In the wake of the RBC stories, George Monbiot, a columnist for The Guardian, wrote on 20 January 2015, "It amazes me that remains employed by CBC." John Doyle, a columnist for the Toronto The Globe and Mail, wrote on 23 January "It's time for Lang to get down off her high horse and go away. This is about the CBC's reputation, not hers, which is already in tatters."
On 22 January 2015, the CBC announced it had banned on-air talent from accepting paid speaking engagements. Later that day, Lang conceded in a piece in The Globe and Mail that she should have made on-air disclosures about her connection to RBC and stated that she agreed with the speaking engagement ban.
On 5 March 2015, the CBC announced an internal report conducted by one of its own news employees had determined Lang met its journalistic standards. However, in a blog post and in a letter to CBC viewers who complained about Lang's alleged RBC conflicts of interest, CBC News General Manager Jennifer McGuire stated that the CBC did not disclose the majority of its report on Lang to the public, including the parts concerning Lang's alleged conflicts of interest regarding her personal life: "Let me state out front that only a small portion of that review was made public: analysis of the content that we broadcast and published.
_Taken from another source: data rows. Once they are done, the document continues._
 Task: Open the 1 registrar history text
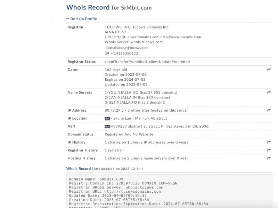click(114, 150)
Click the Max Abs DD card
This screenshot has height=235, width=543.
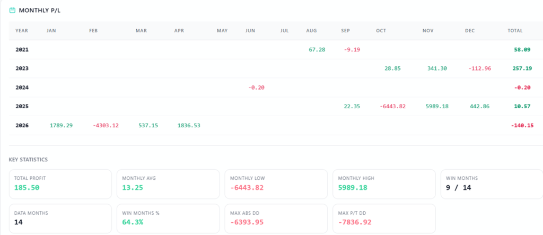click(x=276, y=218)
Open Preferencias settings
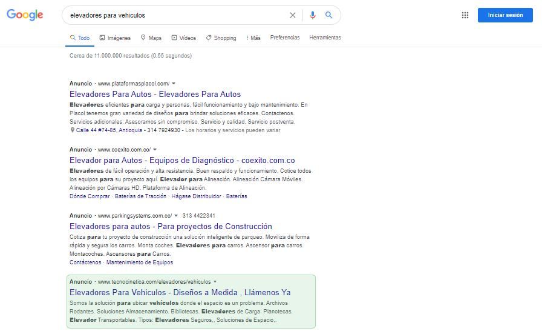 pyautogui.click(x=285, y=38)
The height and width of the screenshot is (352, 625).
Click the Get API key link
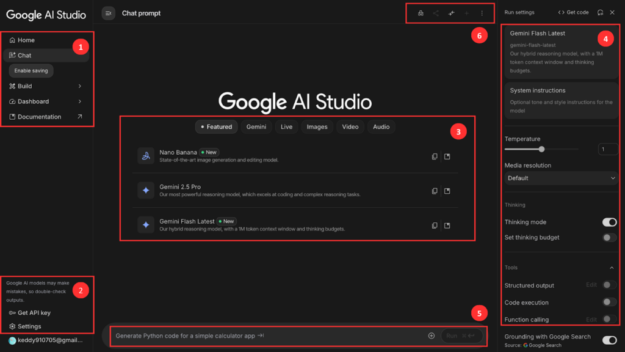34,313
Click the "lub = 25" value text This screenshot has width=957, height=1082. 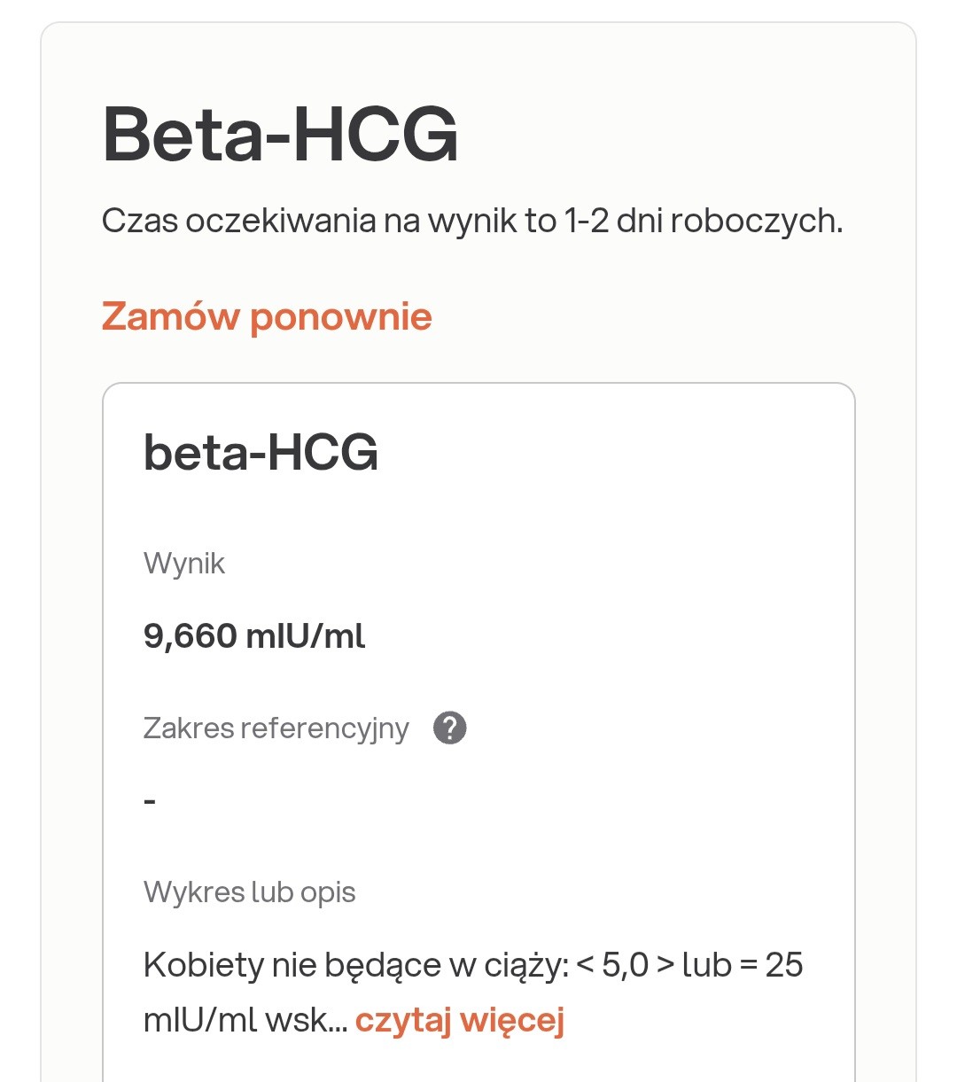click(x=743, y=965)
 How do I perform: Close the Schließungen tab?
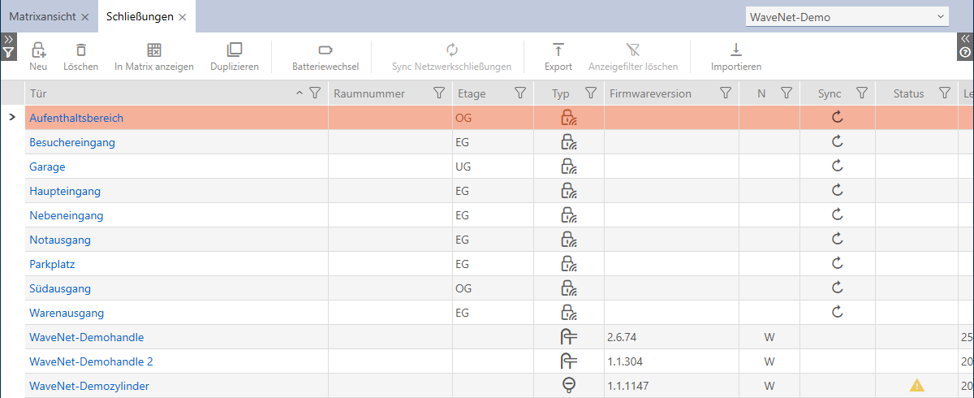click(x=183, y=16)
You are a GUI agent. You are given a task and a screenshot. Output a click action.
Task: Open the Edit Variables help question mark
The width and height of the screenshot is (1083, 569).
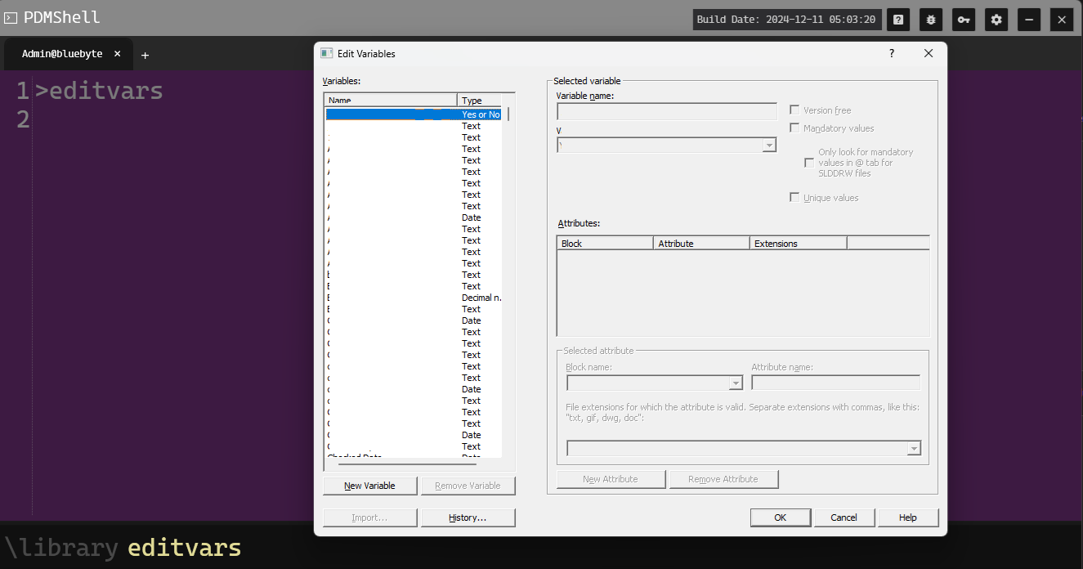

Other sections which cover the equally important questions about conflict of interest were not released because of obligations we have to keep them confidential... Any discipline carried out in accordance with that collective agreement is also confidential."

Barrick Gold

Toronto's NOW Magazine reported on 16 January 2015, that Lang "came to the defence" of Barrick Gold, a mining company that had employed her ex-husband, in an on-air CBC segment.